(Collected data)
[Start of Attachment]

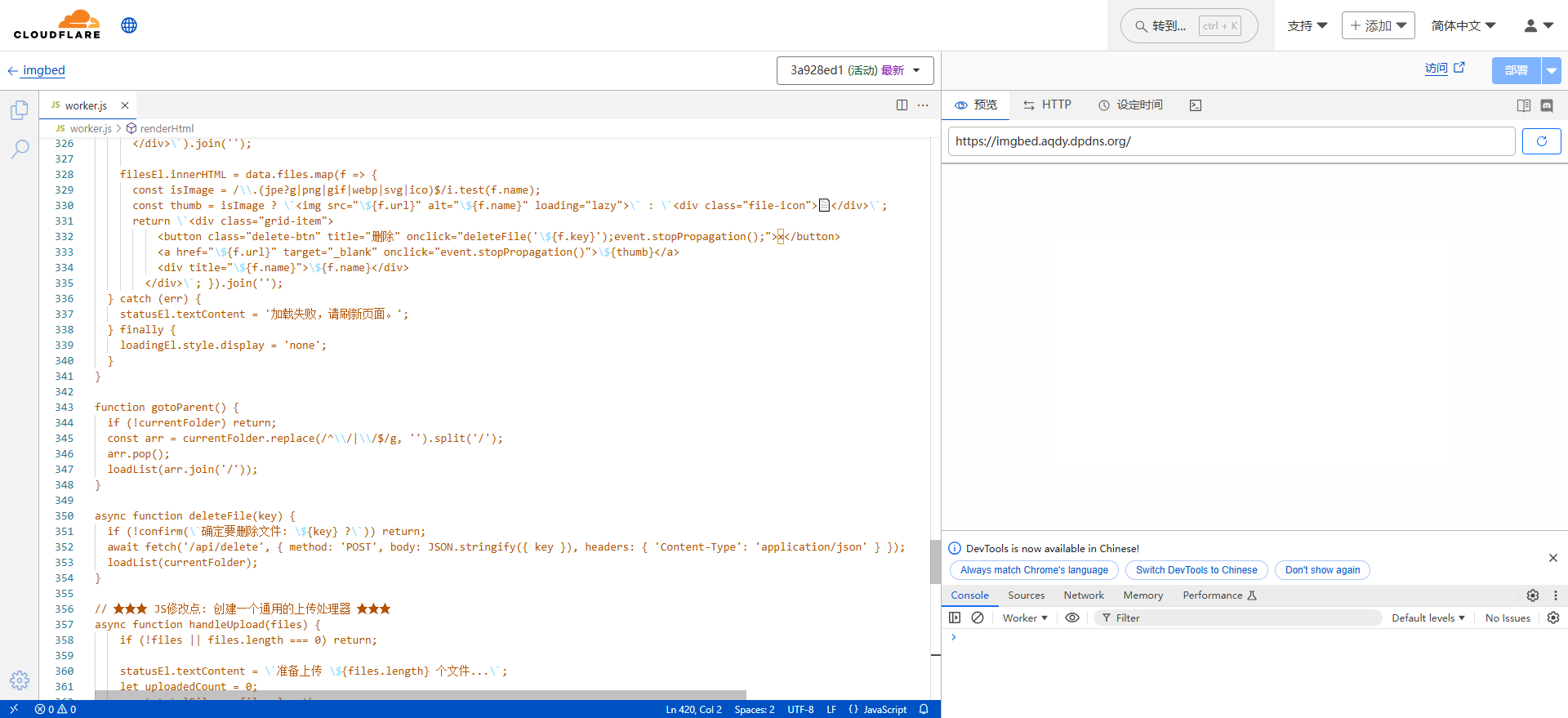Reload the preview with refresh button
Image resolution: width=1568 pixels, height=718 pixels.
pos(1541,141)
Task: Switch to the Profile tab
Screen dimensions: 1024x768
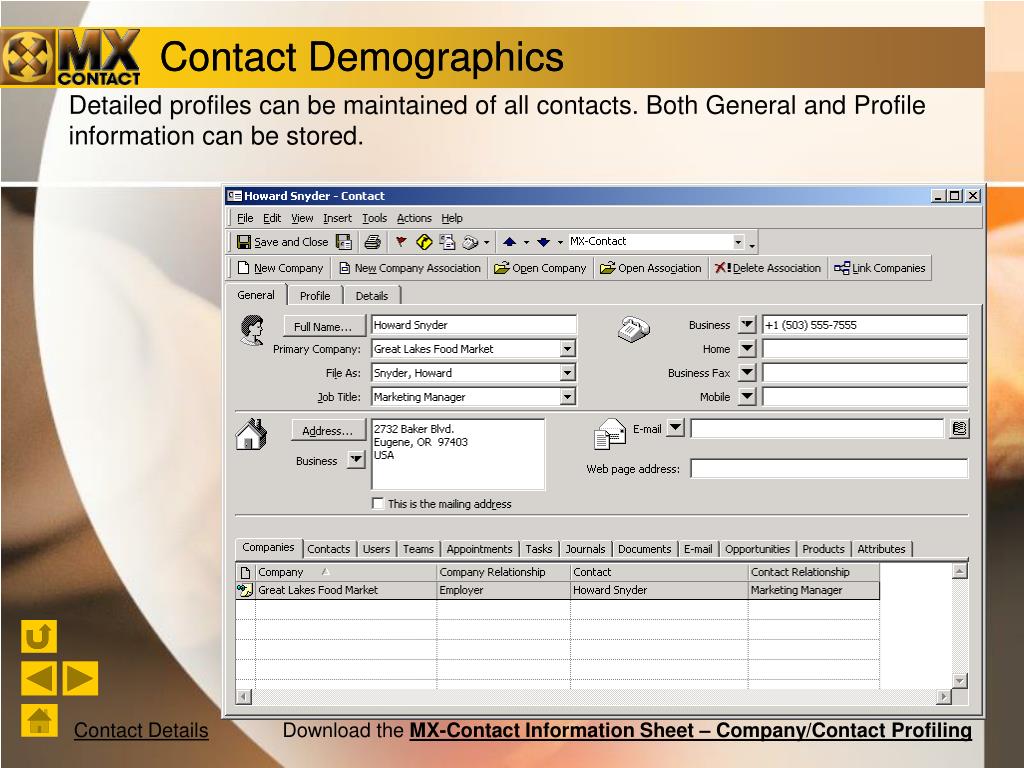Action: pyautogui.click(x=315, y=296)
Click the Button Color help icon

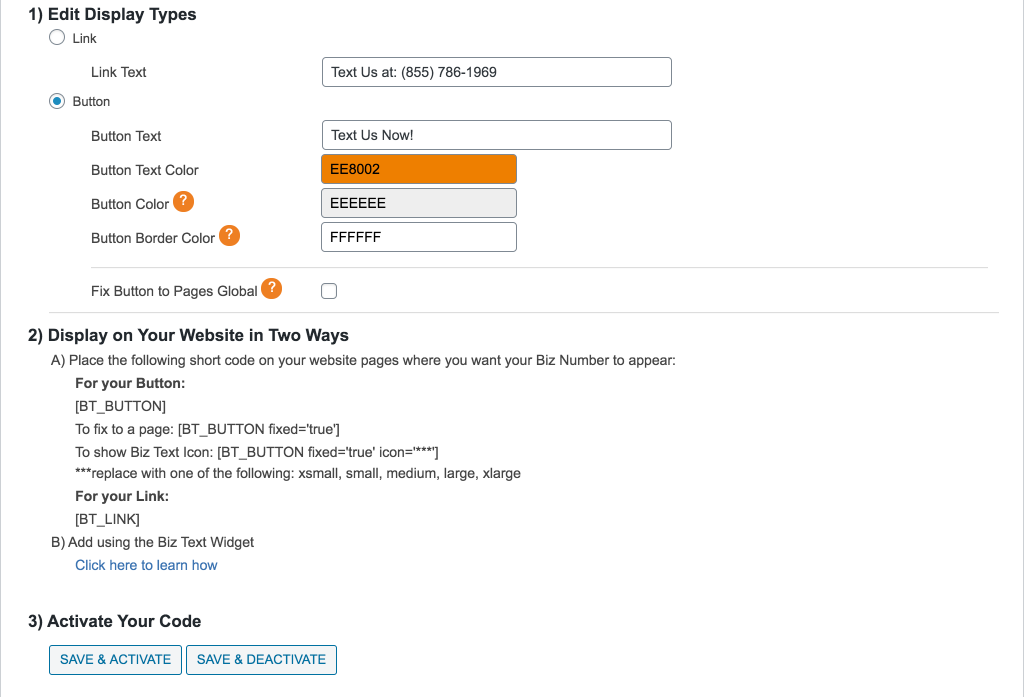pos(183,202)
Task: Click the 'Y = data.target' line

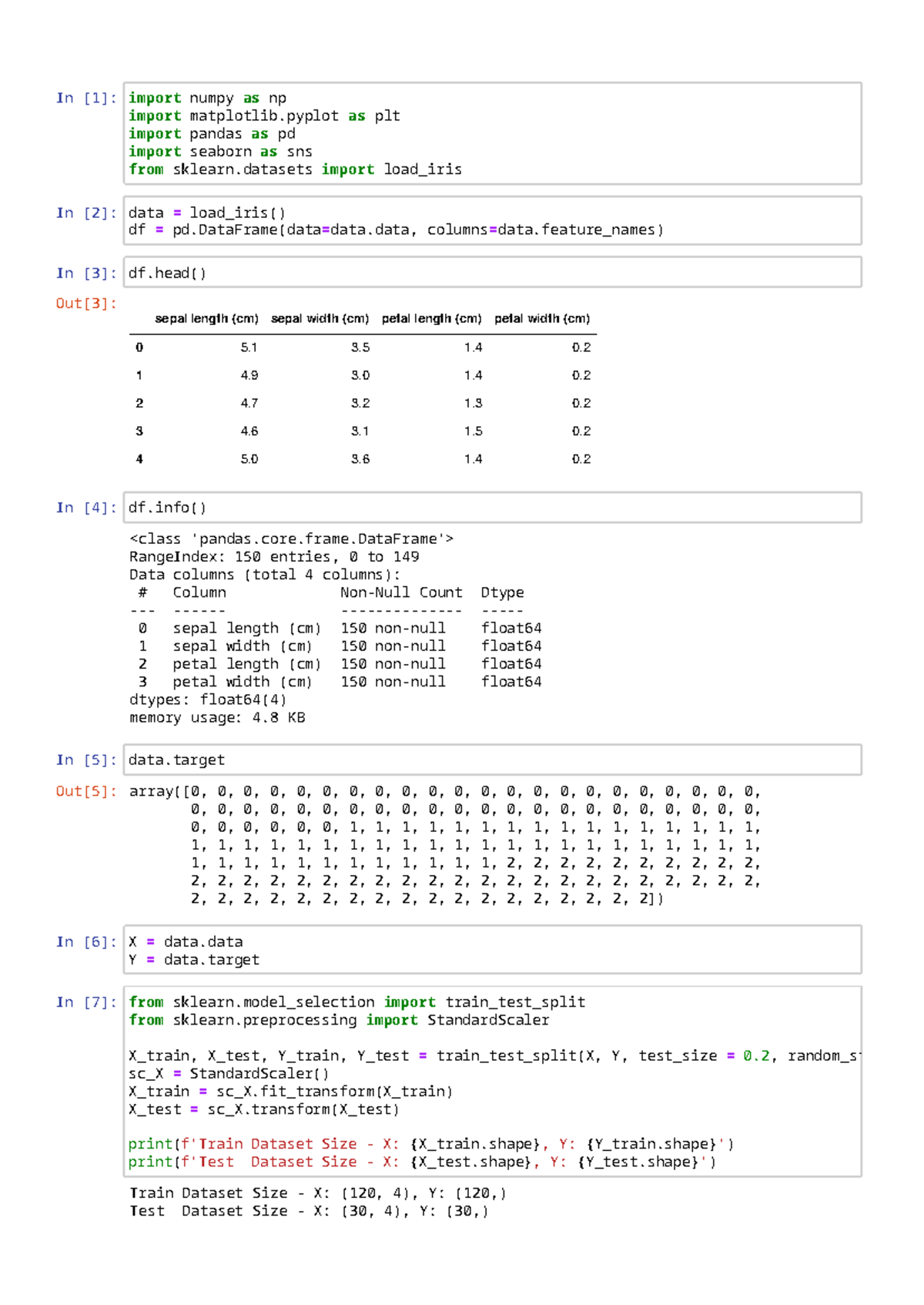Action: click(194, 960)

[End of Attachment]

**DIRECTIONS FOR THIS TASK:** When you reach the line containing "Task: Switch to the Profile tab" in the records above, write out that line and every line after it through the end, exactly, but omit the pictures.

**COMPLETED EXERCISE:**
Task: Switch to the Profile tab
Screen dimensions: 1024x768
Action: pyautogui.click(x=315, y=296)
Click the Button Color help icon

pos(183,202)
Task: Click the 'Y = data.target' line

Action: click(194, 960)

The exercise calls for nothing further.